Il faut d’abord évaluer les impacts qu’ont eu les transformations numériques sur nos sociétés, sur les personnes âgées, sur les jeunes, sur la concurrence, sur le monde du travail, sur les femmes, sur la santé, etc. Puis il faudra probablement mettre à jour nos lois, une renégociation du contrat global entre le public et les fournisseurs de services…

Sur les réseaux sociaux par exemple, on se rend compte que la législation est complètement dépassée et incapable de répondre aux problèmes de la communication actuelle… Il faut retrouver un nouvel équilibre entre la liberté d’expression et le respect des droits, en intégrant les progrès technologiques comme l’automatisation.

« Il faut tout revoir avec le prisme du numérique »

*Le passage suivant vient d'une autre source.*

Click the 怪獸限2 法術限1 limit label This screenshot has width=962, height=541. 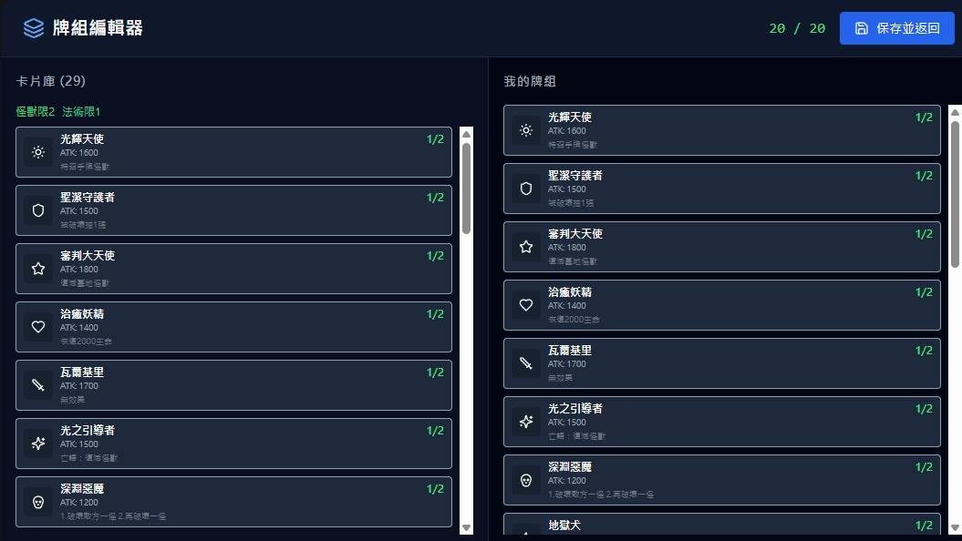pyautogui.click(x=58, y=111)
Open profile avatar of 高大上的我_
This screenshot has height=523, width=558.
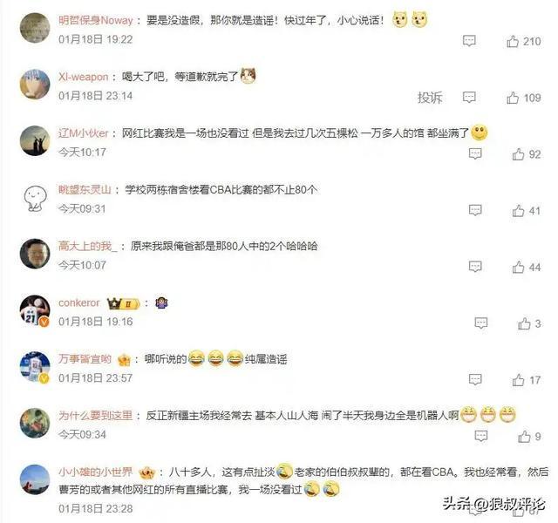coord(35,254)
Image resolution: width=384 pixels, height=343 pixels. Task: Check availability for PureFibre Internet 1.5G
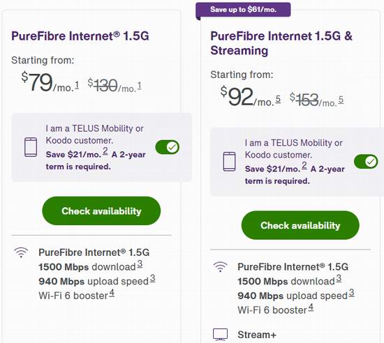pyautogui.click(x=101, y=211)
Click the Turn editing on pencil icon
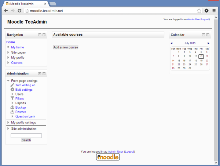Viewport: 220px width, 166px height. click(x=12, y=85)
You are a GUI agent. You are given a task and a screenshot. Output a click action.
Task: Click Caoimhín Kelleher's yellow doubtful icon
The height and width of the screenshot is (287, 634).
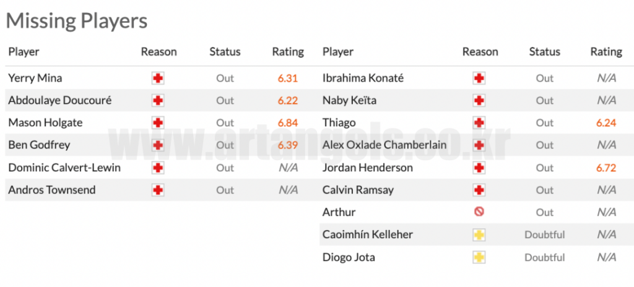(x=479, y=235)
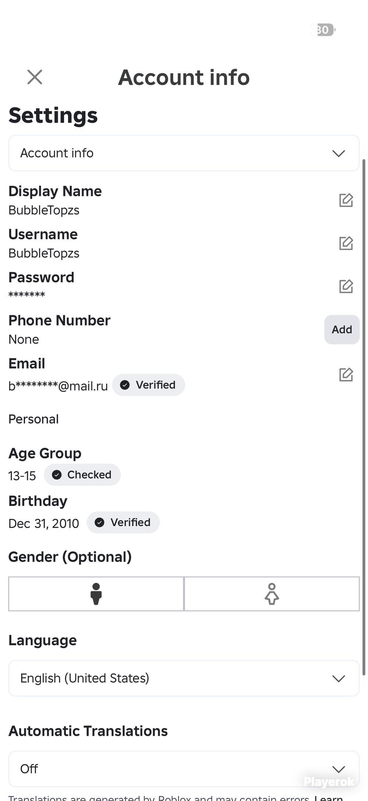Image resolution: width=368 pixels, height=801 pixels.
Task: Select the male gender option
Action: [96, 594]
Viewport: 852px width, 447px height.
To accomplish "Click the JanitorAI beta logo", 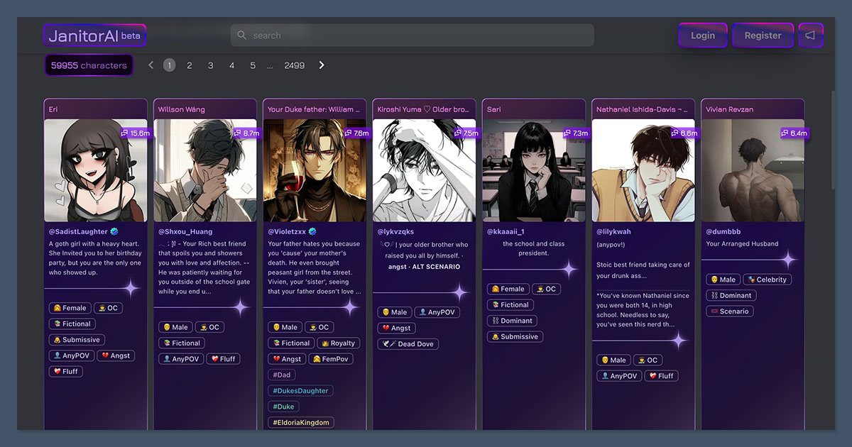I will point(94,35).
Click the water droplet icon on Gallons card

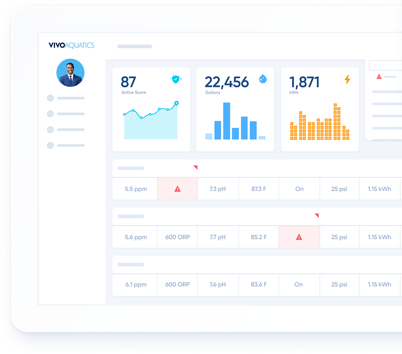263,79

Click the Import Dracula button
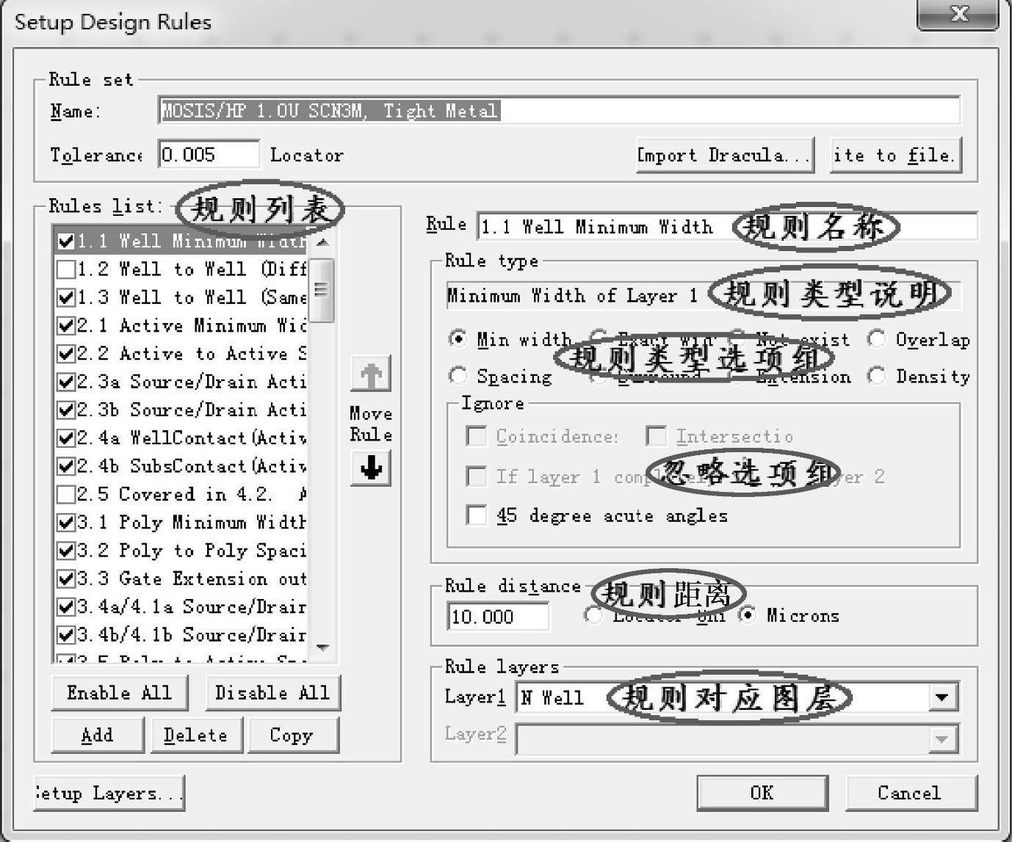click(x=724, y=156)
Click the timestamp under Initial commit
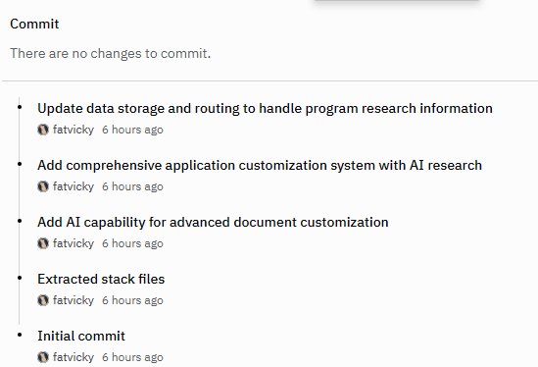Viewport: 538px width, 367px height. tap(132, 357)
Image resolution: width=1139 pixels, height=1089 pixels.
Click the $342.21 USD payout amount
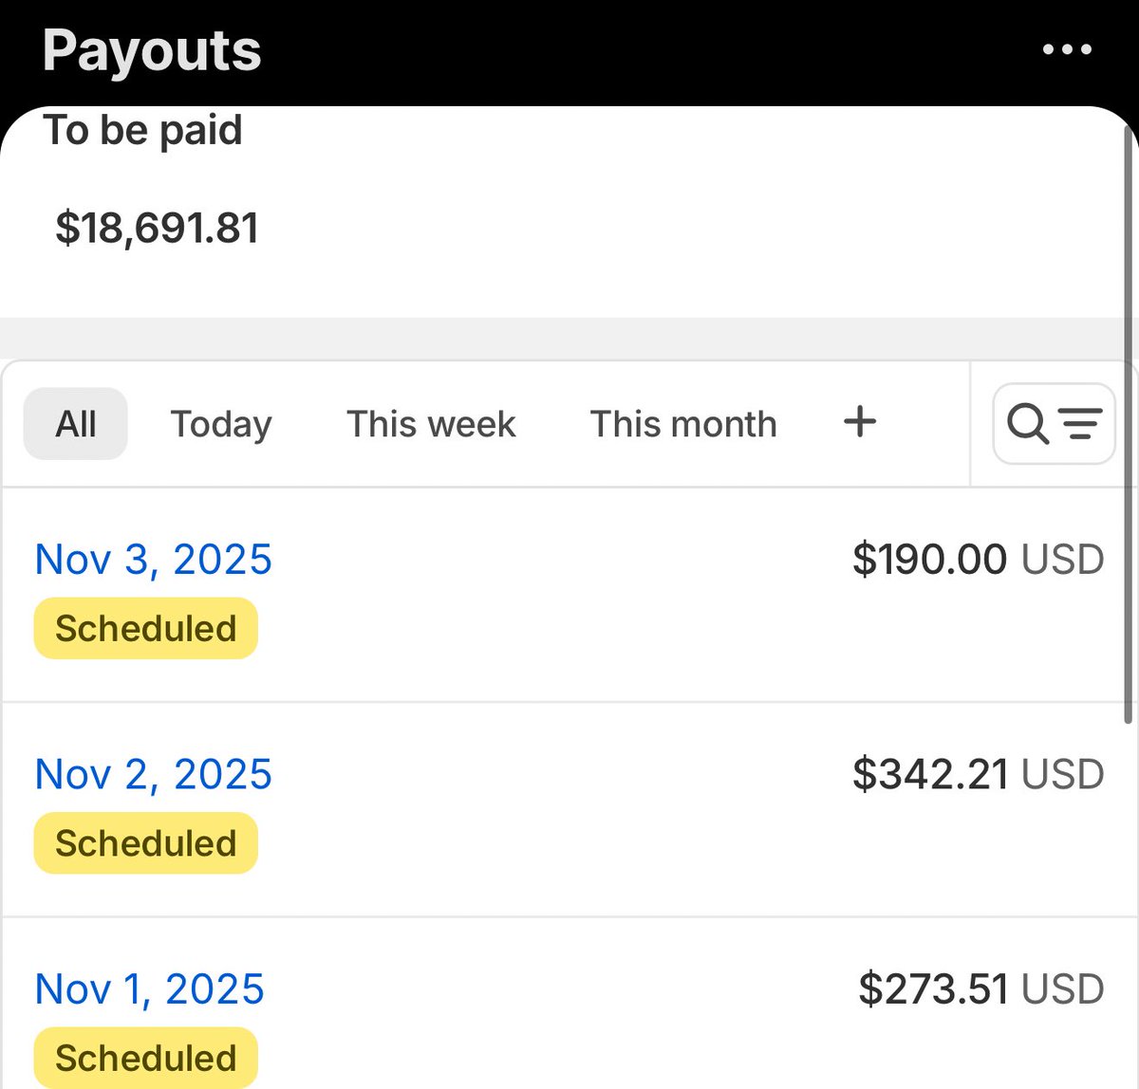[978, 774]
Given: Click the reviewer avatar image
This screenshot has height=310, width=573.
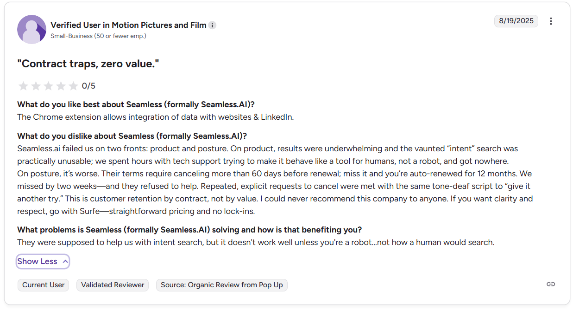Looking at the screenshot, I should click(x=31, y=29).
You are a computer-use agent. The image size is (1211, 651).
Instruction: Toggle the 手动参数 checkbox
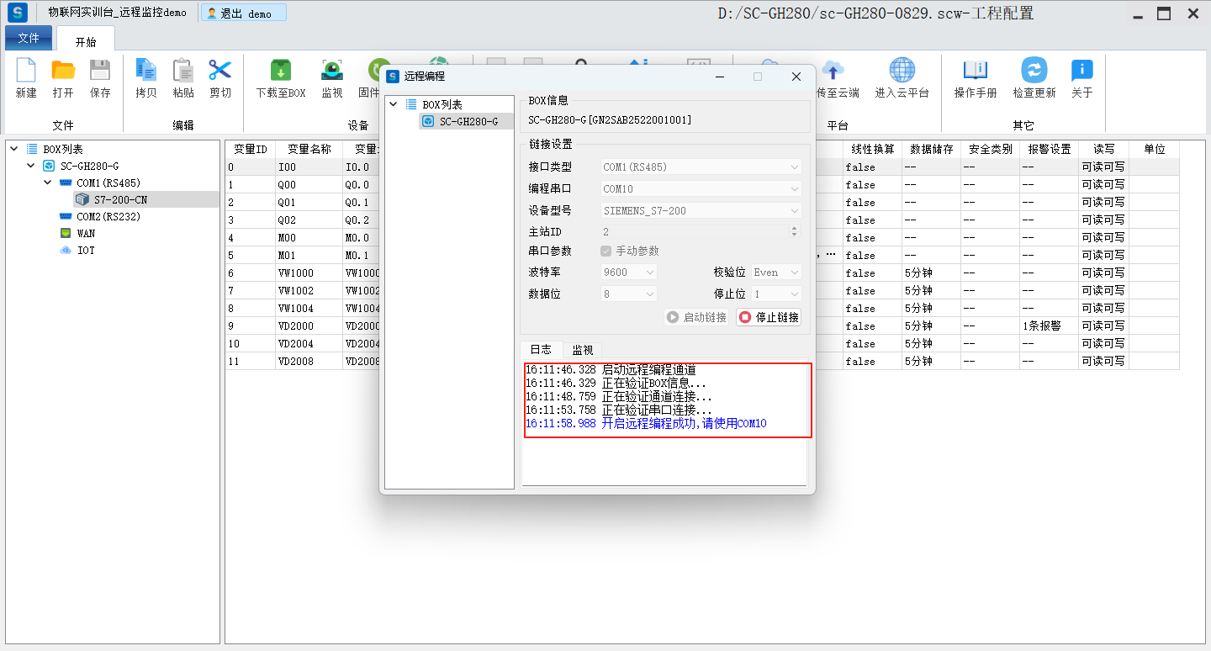click(606, 251)
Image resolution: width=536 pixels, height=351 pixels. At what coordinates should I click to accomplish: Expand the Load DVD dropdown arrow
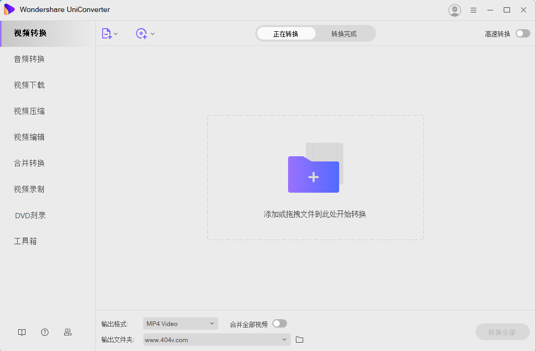click(x=153, y=33)
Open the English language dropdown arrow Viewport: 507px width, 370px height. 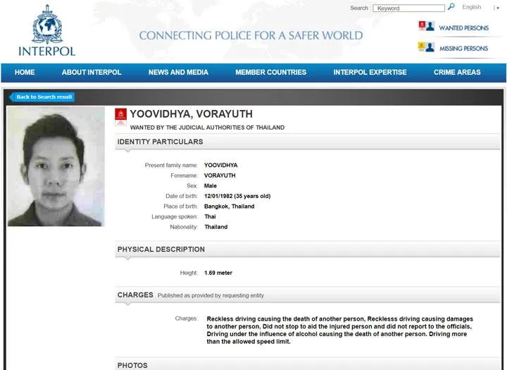pyautogui.click(x=496, y=8)
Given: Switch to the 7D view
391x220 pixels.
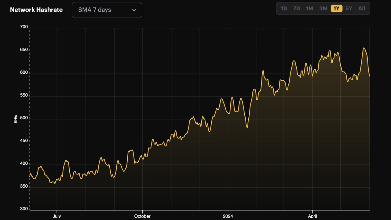Looking at the screenshot, I should 296,9.
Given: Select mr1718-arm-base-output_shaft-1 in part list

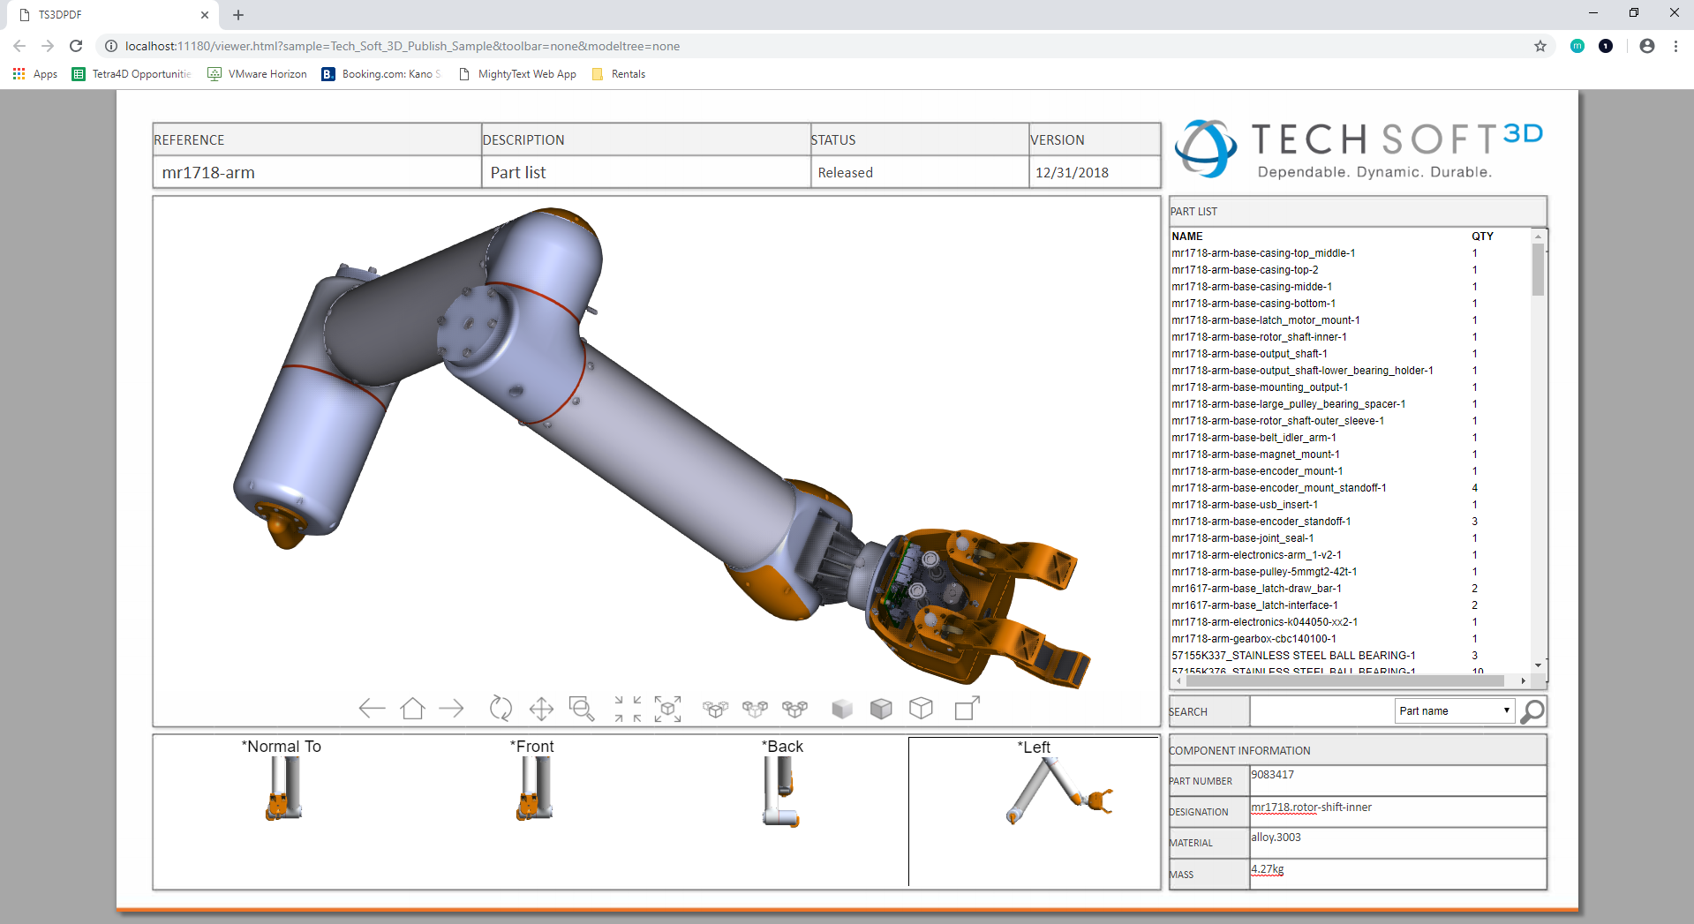Looking at the screenshot, I should pyautogui.click(x=1248, y=354).
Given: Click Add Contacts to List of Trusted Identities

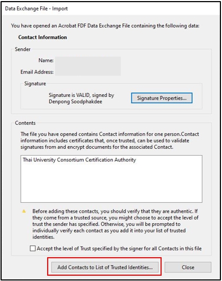Looking at the screenshot, I should (105, 267).
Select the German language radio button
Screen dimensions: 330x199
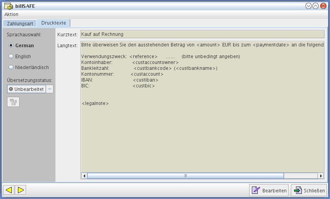pyautogui.click(x=11, y=46)
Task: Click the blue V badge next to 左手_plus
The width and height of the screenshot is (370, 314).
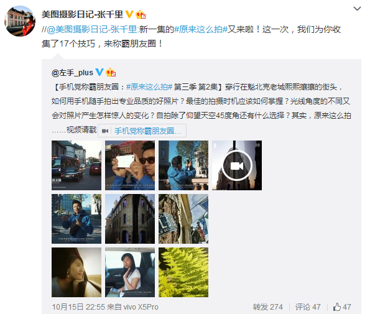Action: [99, 72]
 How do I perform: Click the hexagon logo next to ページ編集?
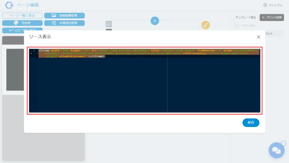pyautogui.click(x=10, y=5)
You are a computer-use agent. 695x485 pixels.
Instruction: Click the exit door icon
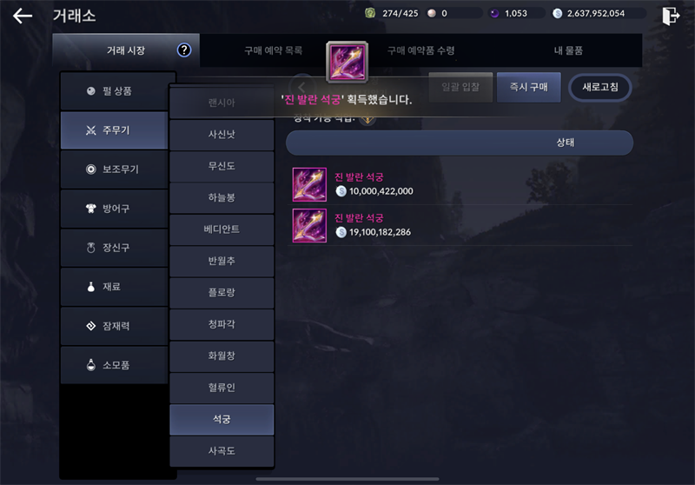tap(671, 16)
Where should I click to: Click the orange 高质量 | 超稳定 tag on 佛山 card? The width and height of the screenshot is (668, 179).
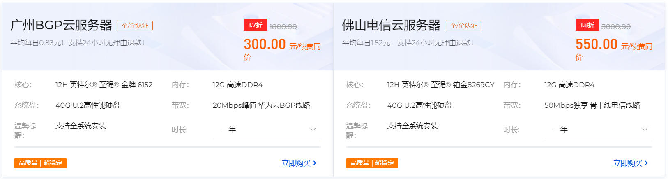[x=372, y=163]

Il faut accompagner de manière beaucoup plus systématique les décideurs publics et privés, et tout revoir avec le prisme du numérique. On en est encore loin, contrairement à ce que l’on pourrait penser ! Il faut travailler sur des savoirs en commun numérique, des technologies, des pratiques… Les systématiser. Et bien entendu, travailler sur la question des données, leur propriété et leur exploitation.

Le chantier est immense !

Certes et mondial même ! Il faudra mener plusieurs chantiers de front dans tous les pays en même temps. Mais je ne désespère jamais de l’humain. Je suis confiante que nous finirons par y arriver. Je fais souvent un parallèle avec le siècle des Lumières, c’était aussi une période de changements sociétaux intenses, propulsés par les évolutions technologiques. Ils sont bien parvenus à s’en sortir…

Peut-être nous faut-il inventer une gouvernance mondiale du numérique, une sorte d’Organisation des Nations Unies du numérique ? C’est à discuter mais ce qui est sûr, c’est que si on n’y réfléchit pas rapidement, nous mettons en danger nos démocraties et nos modes de vie.